For me, it was a little bit different because I was interested in Five Elements, Japanese Acupuncture, Functional Medicine, and so much more. I envision my practice as an integrative one, so I wanted my training to be an integrative one, even if I'm not pursuing the ND program.

So here I am trying to sprint and finish my sixth trimester with 5 more papers to write, 9 clinic shifts, 6 exams, and one more training next weekend. Wish me good luck!

Registration Time

Three more weeks and I'll be flying to Romania, seeing my mom and dad, playing with my dog, and just taking the time to breathe, relax and remember to enjoy life. Bought my ticket, did some shopping, started packing and I'm counting the days. I plan on resting as much as possible, needling my parents, meeting with friends, and just giving my brain a break so I can come back fresh and ready to work on my patients and learn some more.

Varios -03-150ppp -01 Image Designed by Freepik

Until then I still have six papers to finish, finals, clinic shifts, and one Apex training in Functional Endocrinology. I already registered for next trimester's classes and my schedule is looking a bit better than this trimester: 7 classes with just one weekend plus 3 clinic shifts, meaning just 21 credits. Most of the classes are herbal ones, and I figure fewer classes are going to be better with all the herbal formulas that we have to memorize.

Everything is piling up and most of the time I end up turning in papers right before class, but I'm doing my best with all the things on my plate.

I was starting to feel a bit overwhelmed and getting headaches so I got some homeopathic remedies from the ND clinic. I also gave up on everything else so I can have time for 2 infrared sauna sessions per week, and I've got to say I love that sauna! Not only does it help detox your body, but I always feel so relaxed and almost fall asleep.

If you haven't have a chance to try it yet, don't miss it. I wish I had the time to do it three times per week and get the most benefit, but I still need my acupuncture session.

Empathy or Compassion?

The other day we were discussing in our Doctor and Patient Relationship class how to deal with all kinds of patients. How do you handle the chatty ones? How do you establish boundaries for the needy ones? How do you keep yourself in balance and don't feel drained at the end of a work day? How much compassion or empathy do we need in order to help our patients? How do you not get involved, attached, or start judging?

I learned the hard way that working with people can be exhausting. Ten years ago, after my Reiki attunement, I worked for the first time on a cancer client and I ended up very sick. When I realized how much "junk" you can pick up, I gave up on Reiki, and I stopped using it with clients. I didn't give up on energy healing but I researched other methods and chose the ones that kept me in balance and also much faster than Reiki.

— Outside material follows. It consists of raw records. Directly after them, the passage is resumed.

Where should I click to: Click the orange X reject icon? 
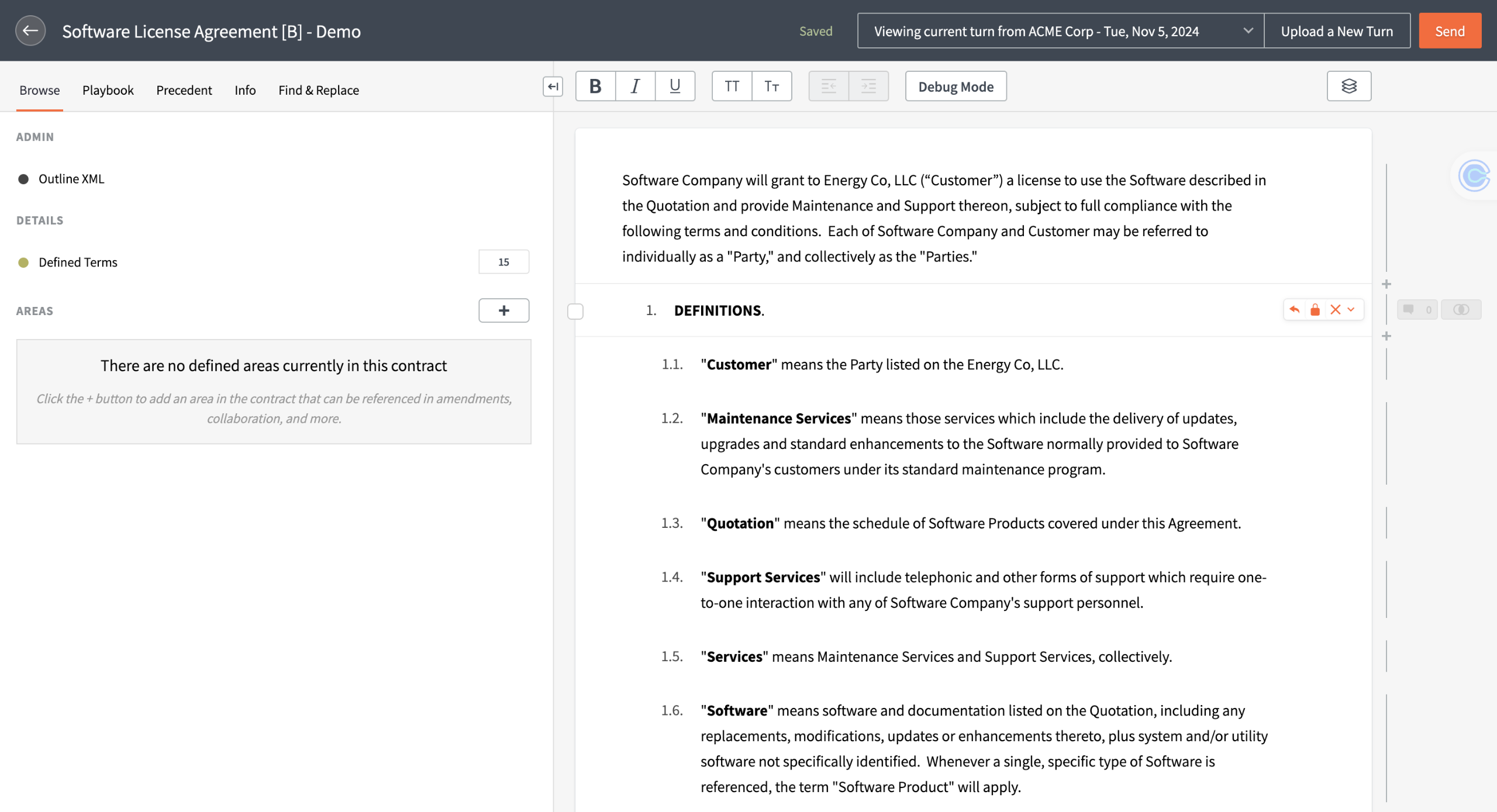pyautogui.click(x=1335, y=310)
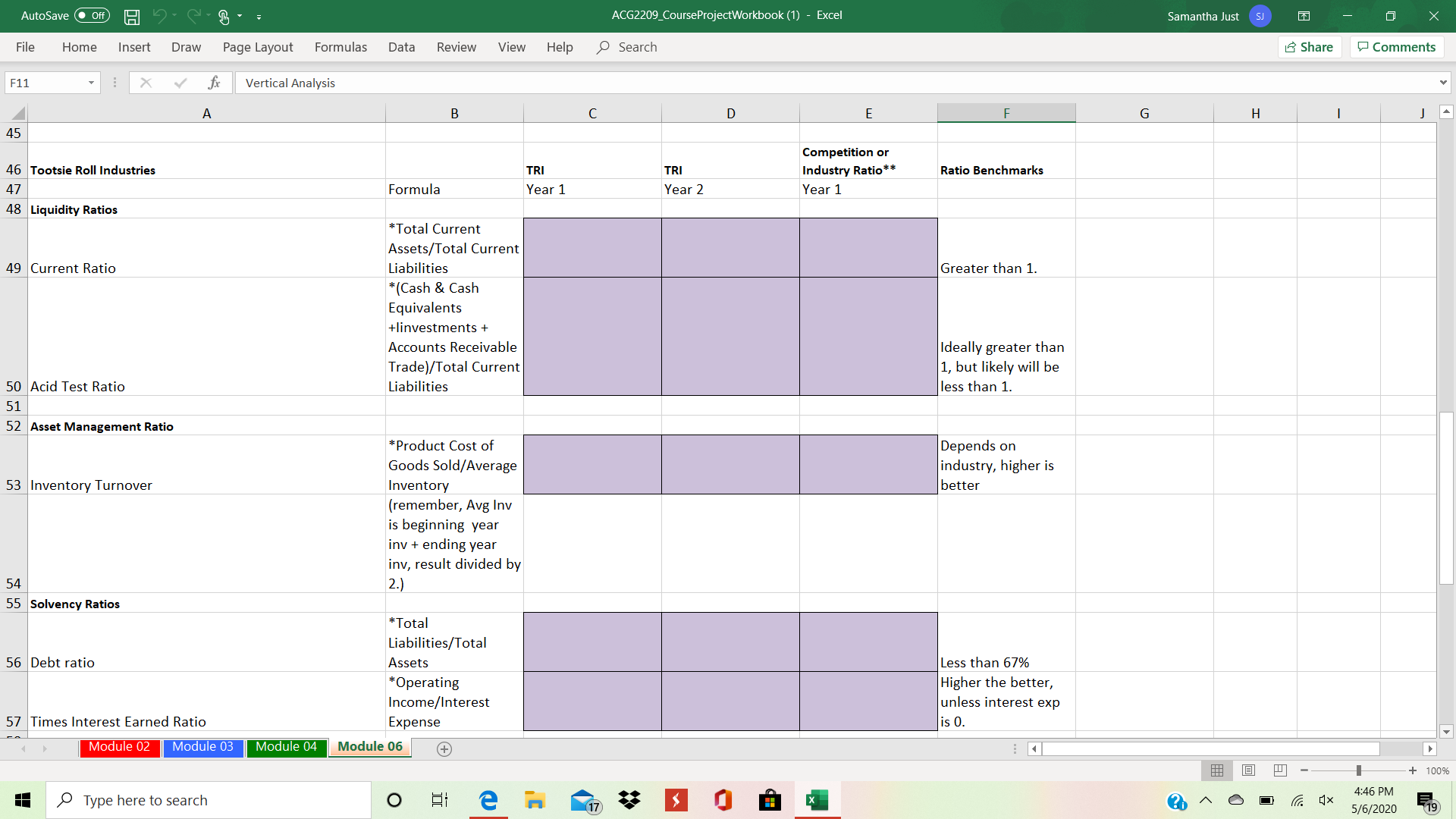Mute system volume via speaker icon
The width and height of the screenshot is (1456, 819).
pos(1327,799)
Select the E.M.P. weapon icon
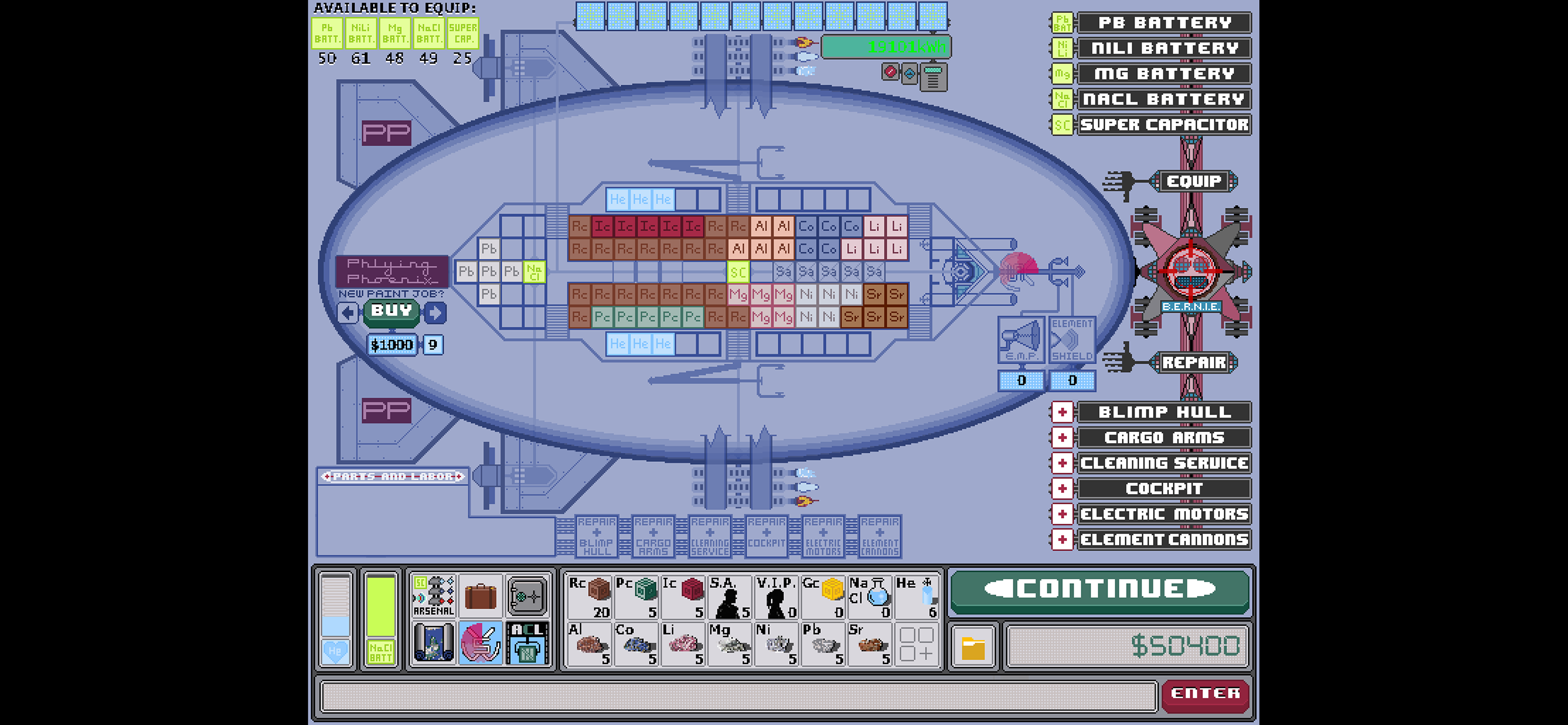 (1021, 340)
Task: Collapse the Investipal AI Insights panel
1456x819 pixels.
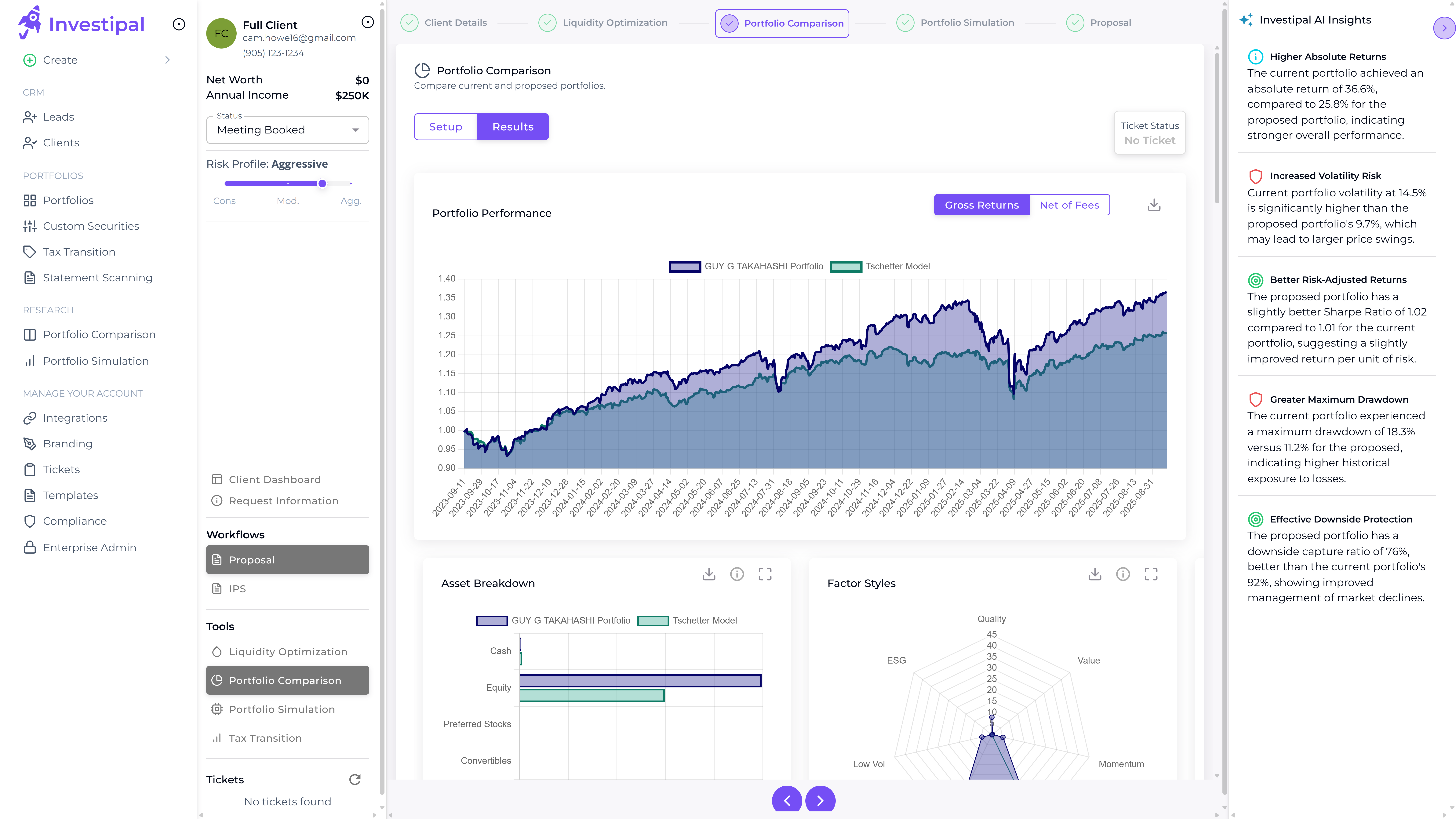Action: coord(1445,27)
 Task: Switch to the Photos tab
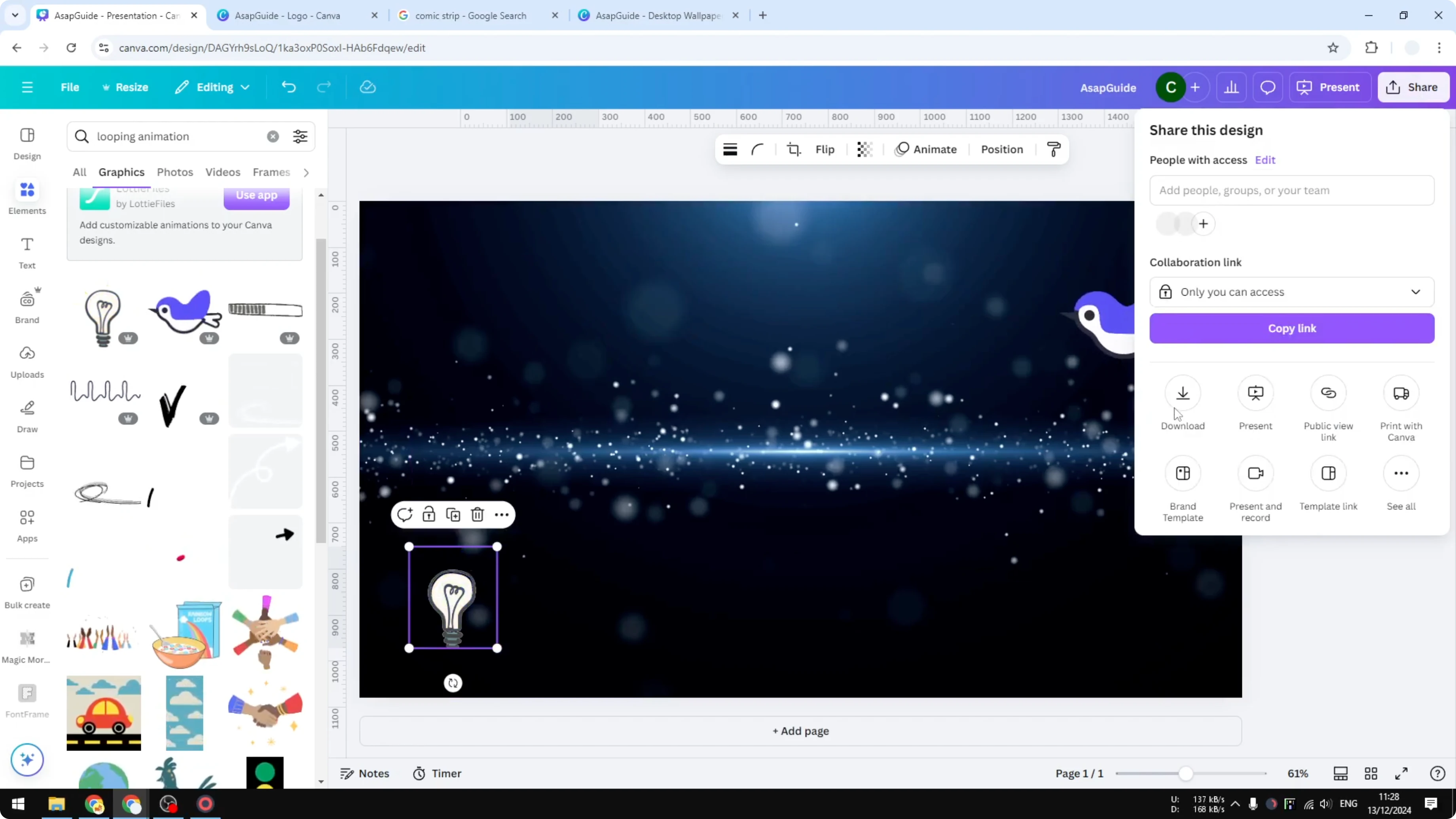pos(174,172)
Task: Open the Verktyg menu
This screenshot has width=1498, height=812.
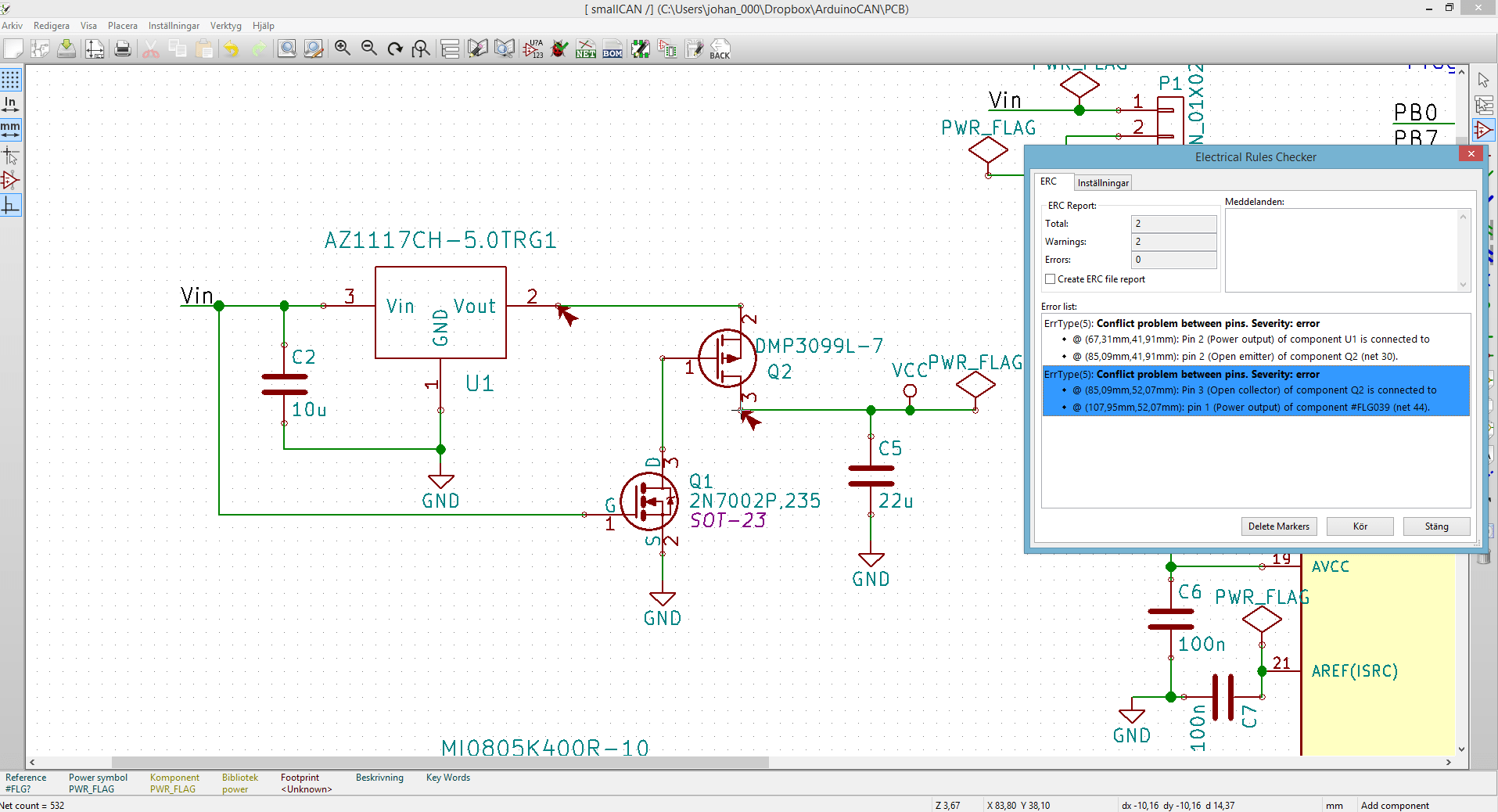Action: point(225,25)
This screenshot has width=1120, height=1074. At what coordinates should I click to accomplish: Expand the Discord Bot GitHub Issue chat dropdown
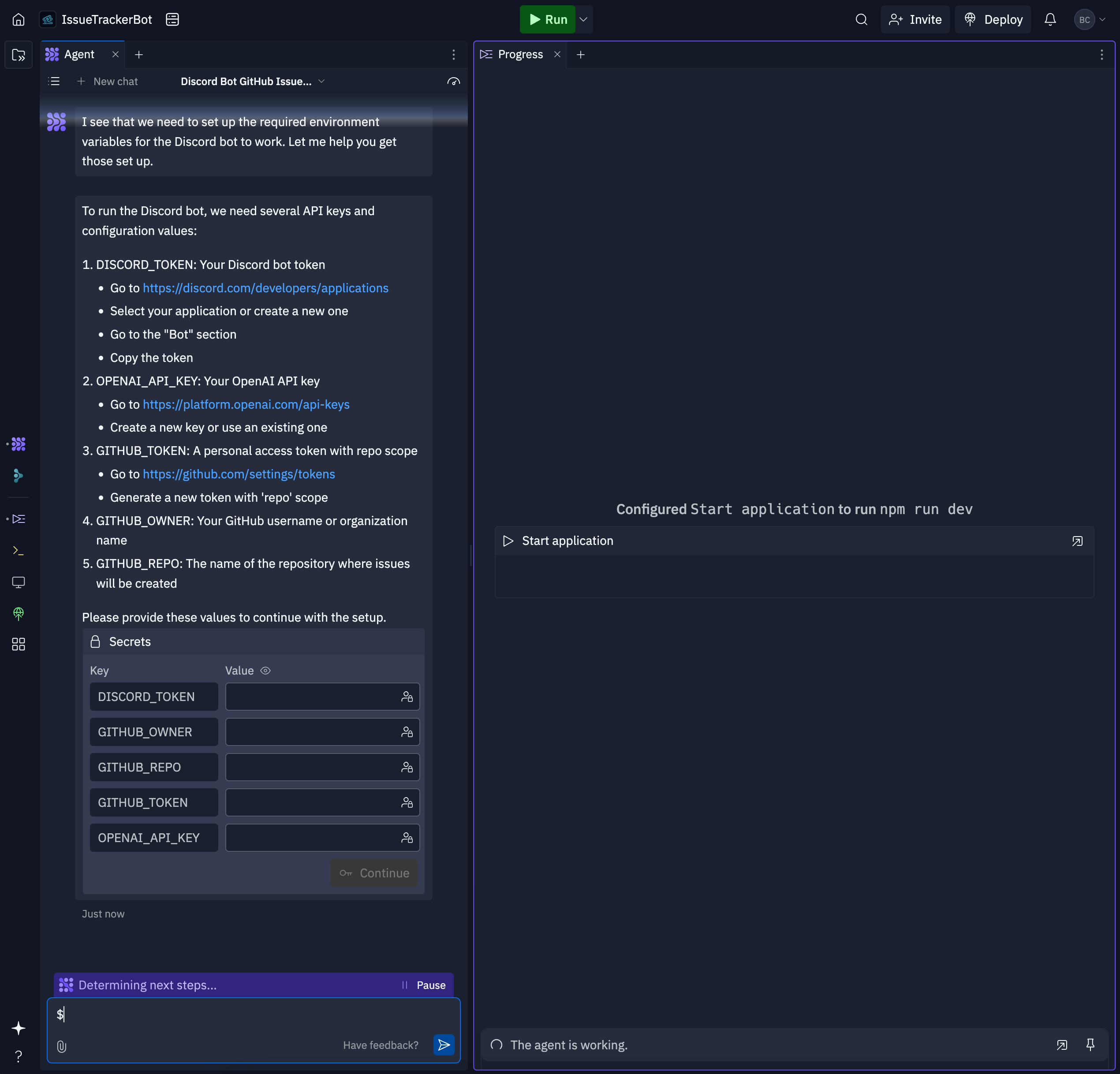[x=321, y=81]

Time has passed and I learned that as long as I stay neutral, I can actually help clients much more. Empathy or compassion might seem a must but from my own experience, it is more important to be there and help the patient, and this might not happen when you get too emotional. Your emotions combined with all your clients issues are a combination that you don't want to work on. If I'd get emotional whenever a patient starts crying during a session, my life would be miserable and I would think I'm not in the right profession.

I'm not saying be cold and don't listen to the patient. You can still be warm and "fuzzy" (if that's your style), but keep yourself centered and don't get caught in all the things you hear from the patient. The target here is to help them and not just offer them a shoulder to cry on. There are moments where they might need your shoulder, too, but keep it short and simple. Acupuncture will offer them relief anyway, so there is no need to waste time or dwell in complaints.

It takes some time to get used to dealing with people on a daily basis, but after some practice I can honestly say I actually enjoy seeing clients and helping them. I know I'm not perfect and I also realize that not every patient likes me but that doesn't matter. What matters is that I do my best for patients regardless of their problems or my own emotions, beliefs, issues, etc. As long as I keep reminding myself what's important, I can stay neutral, be there for my patient, and help them feel better.